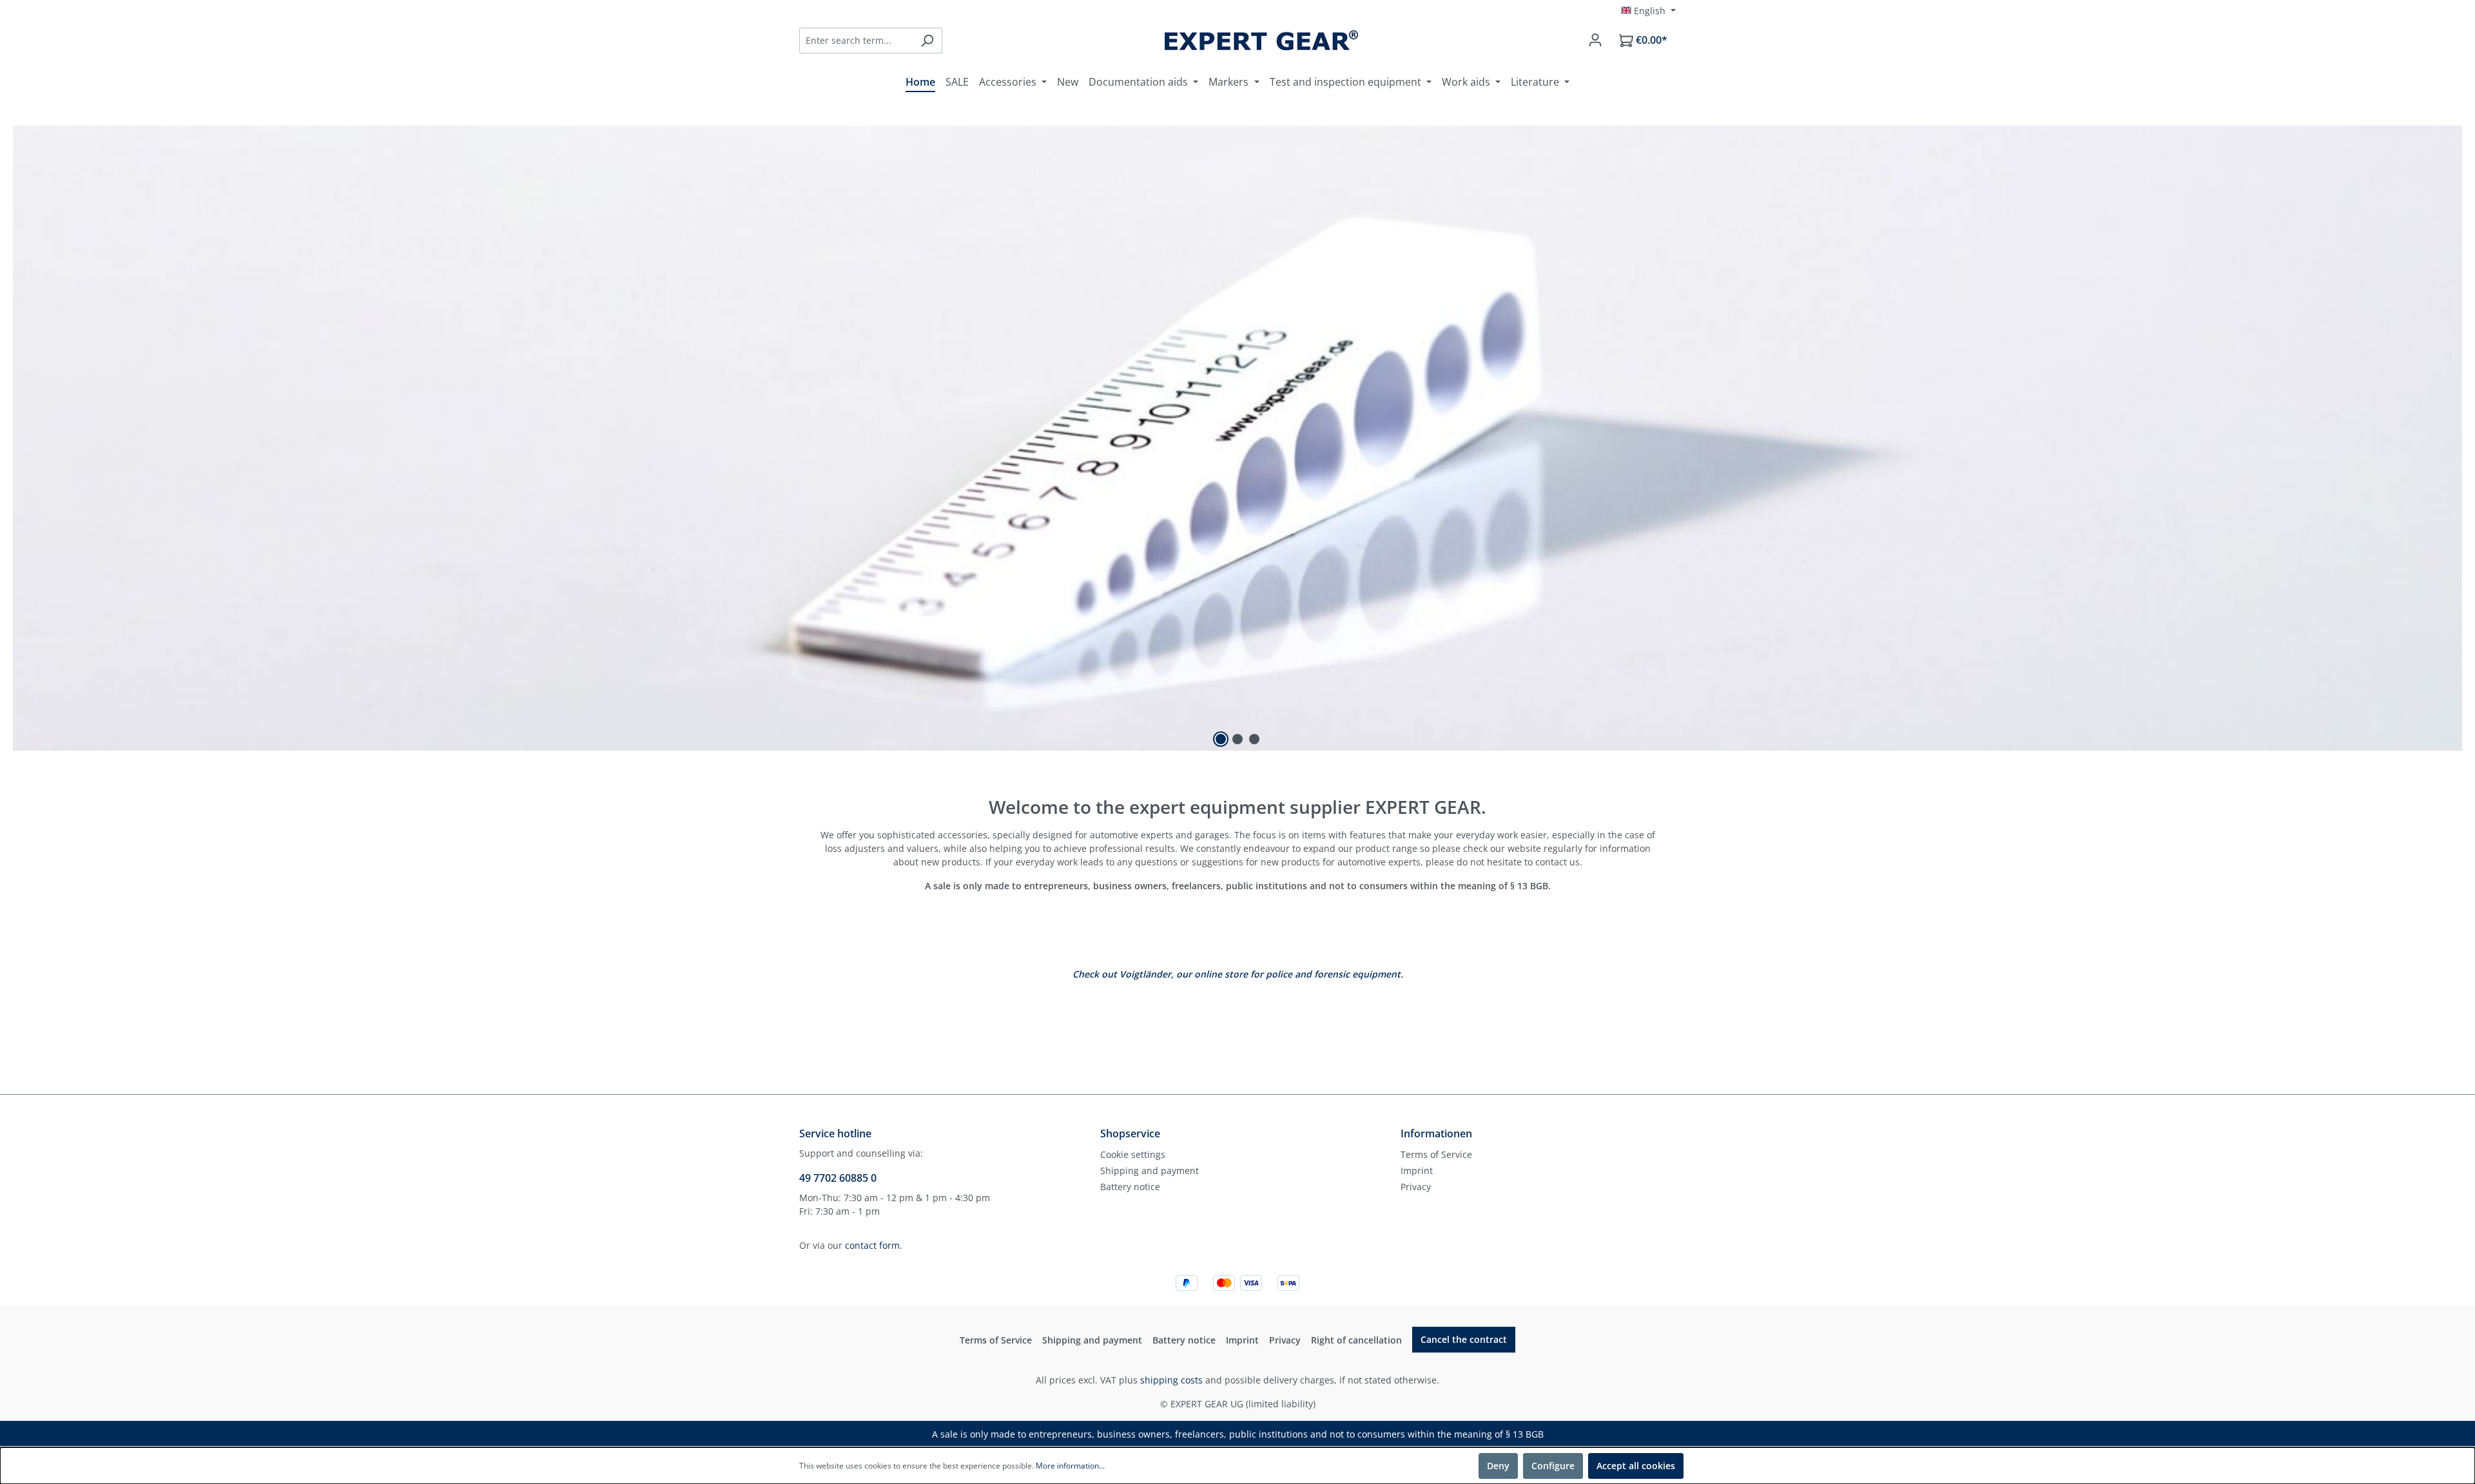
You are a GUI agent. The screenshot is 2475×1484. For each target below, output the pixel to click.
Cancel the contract (1464, 1339)
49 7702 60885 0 (838, 1178)
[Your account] (1595, 40)
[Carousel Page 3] (1254, 739)
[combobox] (856, 40)
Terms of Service (1436, 1154)
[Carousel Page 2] (1237, 739)
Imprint (1417, 1170)
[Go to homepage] (1261, 40)
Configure (1553, 1466)
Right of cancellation (1356, 1340)
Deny (1498, 1466)
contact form (872, 1245)
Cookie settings (1132, 1154)
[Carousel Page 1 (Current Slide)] (1221, 739)
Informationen (1436, 1133)
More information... (1070, 1465)
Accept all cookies (1636, 1466)
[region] (1237, 438)
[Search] (927, 40)
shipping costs (1171, 1380)
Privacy (1416, 1186)
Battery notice (1130, 1186)
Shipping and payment (1149, 1170)
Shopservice (1130, 1133)
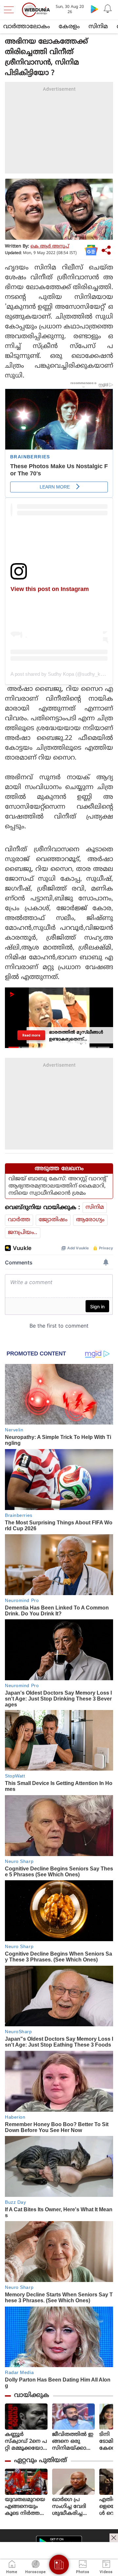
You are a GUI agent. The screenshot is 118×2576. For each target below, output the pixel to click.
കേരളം (69, 26)
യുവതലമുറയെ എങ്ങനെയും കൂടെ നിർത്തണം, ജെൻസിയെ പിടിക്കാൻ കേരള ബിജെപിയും (25, 2506)
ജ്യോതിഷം (53, 1220)
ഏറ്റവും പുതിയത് (40, 2460)
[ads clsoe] (113, 2537)
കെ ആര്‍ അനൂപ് (49, 246)
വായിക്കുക (31, 2395)
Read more (31, 1035)
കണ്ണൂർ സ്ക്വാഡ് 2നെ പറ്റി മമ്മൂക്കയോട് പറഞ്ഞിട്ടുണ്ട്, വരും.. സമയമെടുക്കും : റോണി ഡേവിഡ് (26, 2441)
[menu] (10, 9)
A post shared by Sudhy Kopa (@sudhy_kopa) (60, 674)
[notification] (107, 8)
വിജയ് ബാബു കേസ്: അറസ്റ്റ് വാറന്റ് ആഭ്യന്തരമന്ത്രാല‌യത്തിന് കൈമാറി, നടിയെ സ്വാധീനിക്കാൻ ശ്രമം (57, 1186)
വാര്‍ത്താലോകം (26, 26)
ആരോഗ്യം (90, 1220)
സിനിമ (98, 26)
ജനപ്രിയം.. (22, 1232)
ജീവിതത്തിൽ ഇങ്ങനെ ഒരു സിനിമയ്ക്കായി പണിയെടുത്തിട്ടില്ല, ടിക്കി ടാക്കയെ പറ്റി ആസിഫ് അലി (73, 2441)
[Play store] (94, 8)
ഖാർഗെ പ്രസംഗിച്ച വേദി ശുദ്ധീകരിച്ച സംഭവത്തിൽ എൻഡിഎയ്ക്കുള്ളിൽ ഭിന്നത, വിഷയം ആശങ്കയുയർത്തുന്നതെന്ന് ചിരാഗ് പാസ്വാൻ (73, 2506)
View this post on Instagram (49, 589)
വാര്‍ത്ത (19, 1220)
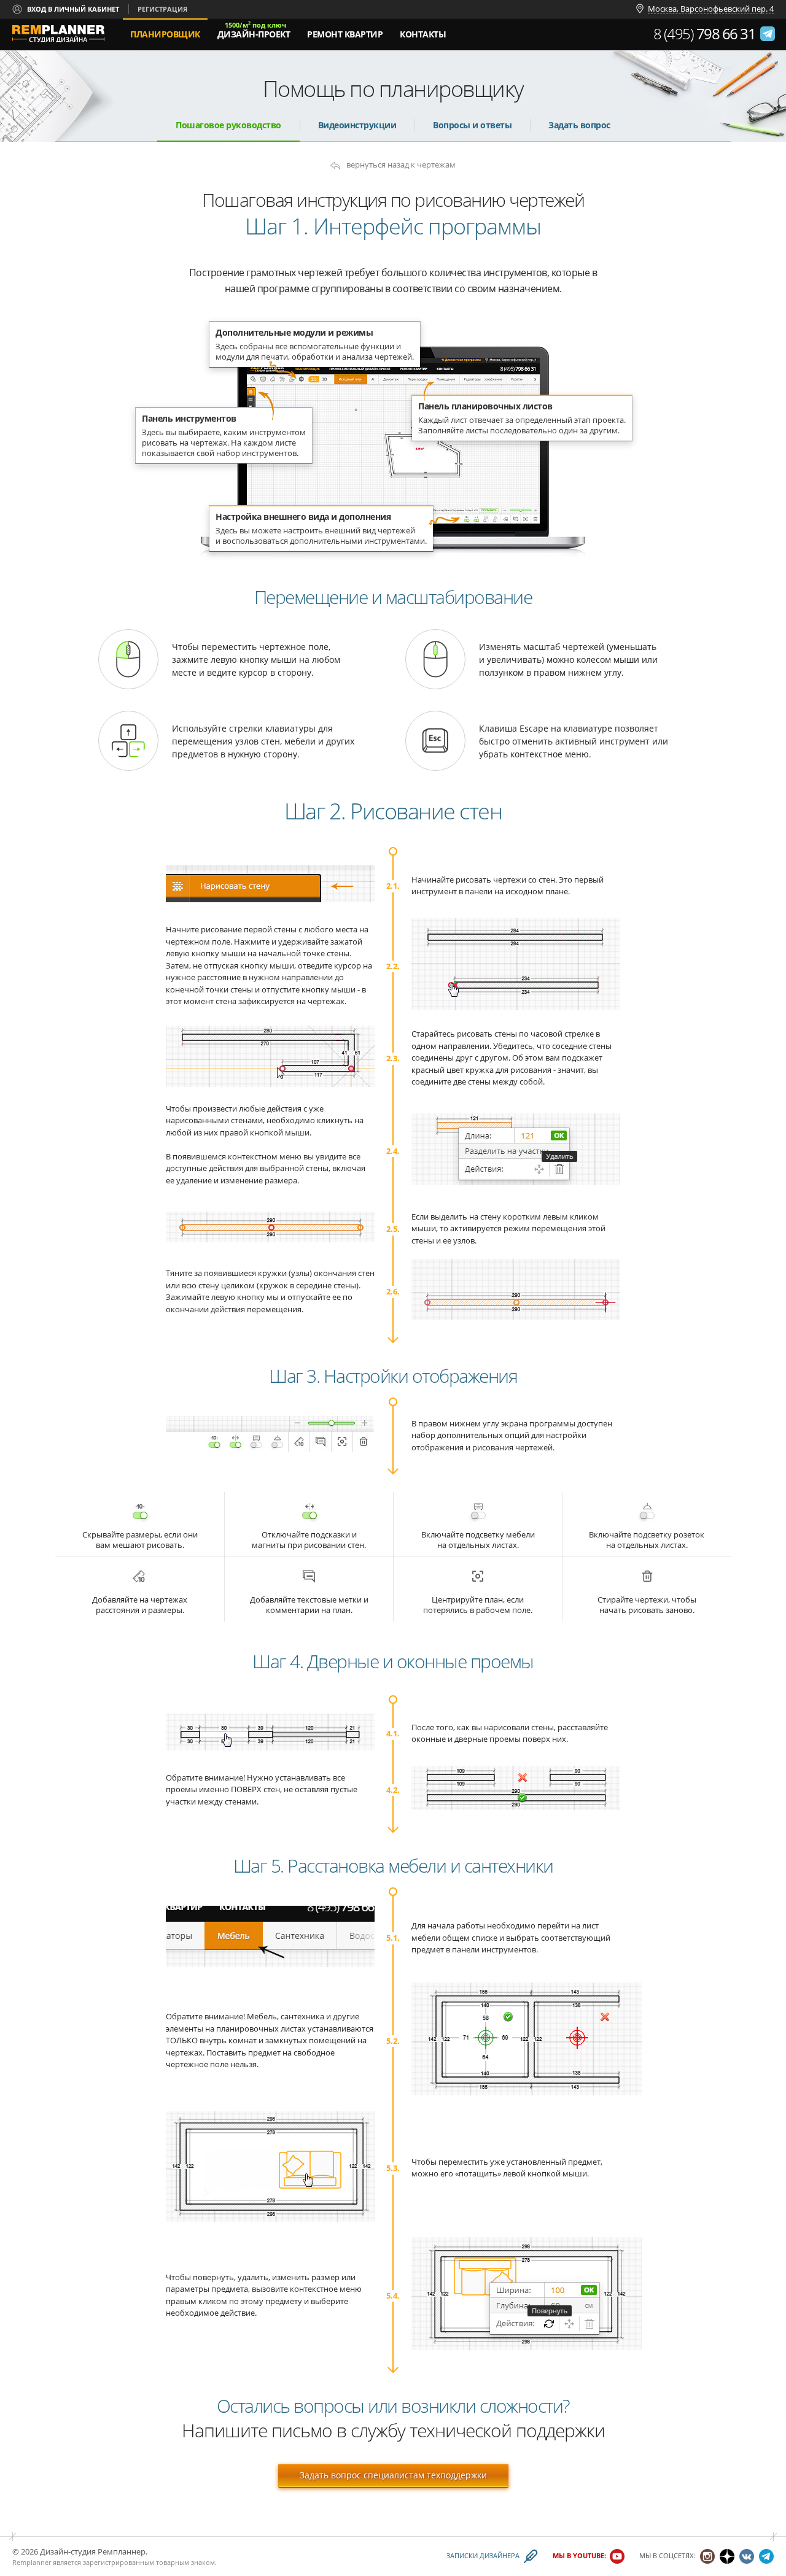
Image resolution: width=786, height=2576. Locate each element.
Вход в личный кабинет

● ● ● ● ●

### WHAT IS EXPECTED
Leaving the images out, return every record exactly.

### SOLUTION
You are a GUI agent. The screenshot is 2475×1484. For each target below, output the pixel to click.
Cancel the contract (1464, 1339)
49 7702 60885 0 (838, 1178)
[Your account] (1595, 40)
[Carousel Page 3] (1254, 739)
[combobox] (856, 40)
Terms of Service (1436, 1154)
[Carousel Page 2] (1237, 739)
Imprint (1417, 1170)
[Go to homepage] (1261, 40)
Configure (1553, 1466)
Right of cancellation (1356, 1340)
Deny (1498, 1466)
contact form (872, 1245)
Cookie settings (1132, 1154)
[Carousel Page 1 (Current Slide)] (1221, 739)
Informationen (1436, 1133)
More information... (1070, 1465)
Accept all cookies (1636, 1466)
[region] (1237, 438)
[Search] (927, 40)
shipping costs (1171, 1380)
Privacy (1416, 1186)
Battery notice (1130, 1186)
Shipping and payment (1149, 1170)
Shopservice (1130, 1133)
You are a GUI agent. The screenshot is 118×2576. For each target below, output the pixel to click.
കേരളം (69, 26)
യുവതലമുറയെ എങ്ങനെയും കൂടെ നിർത്തണം, ജെൻസിയെ പിടിക്കാൻ കേരള ബിജെപിയും (25, 2506)
ജ്യോതിഷം (53, 1220)
ഏറ്റവും പുതിയത് (40, 2460)
[ads clsoe] (113, 2537)
കെ ആര്‍ അനൂപ് (49, 246)
വായിക്കുക (31, 2395)
Read more (31, 1035)
കണ്ണൂർ സ്ക്വാഡ് 2നെ പറ്റി മമ്മൂക്കയോട് പറഞ്ഞിട്ടുണ്ട്, വരും.. സമയമെടുക്കും : റോണി ഡേവിഡ് (26, 2441)
[menu] (10, 9)
A post shared by Sudhy Kopa (@sudhy_kopa) (60, 674)
[notification] (107, 8)
വിജയ് ബാബു കേസ്: അറസ്റ്റ് വാറന്റ് ആഭ്യന്തരമന്ത്രാല‌യത്തിന് കൈമാറി, നടിയെ സ്വാധീനിക്കാൻ ശ്രമം (57, 1186)
വാര്‍ത്താലോകം (26, 26)
ആരോഗ്യം (90, 1220)
സിനിമ (98, 26)
ജനപ്രിയം.. (22, 1232)
ജീവിതത്തിൽ ഇങ്ങനെ ഒരു സിനിമയ്ക്കായി പണിയെടുത്തിട്ടില്ല, ടിക്കി ടാക്കയെ പറ്റി ആസിഫ് അലി (73, 2441)
[Play store] (94, 8)
ഖാർഗെ പ്രസംഗിച്ച വേദി ശുദ്ധീകരിച്ച സംഭവത്തിൽ എൻഡിഎയ്ക്കുള്ളിൽ ഭിന്നത, വിഷയം ആശങ്കയുയർത്തുന്നതെന്ന് ചിരാഗ് പാസ്വാൻ (73, 2506)
View this post on Instagram (49, 589)
വാര്‍ത്ത (19, 1220)
Image resolution: width=786, height=2576. Locate each element.
Вход в личный кабинет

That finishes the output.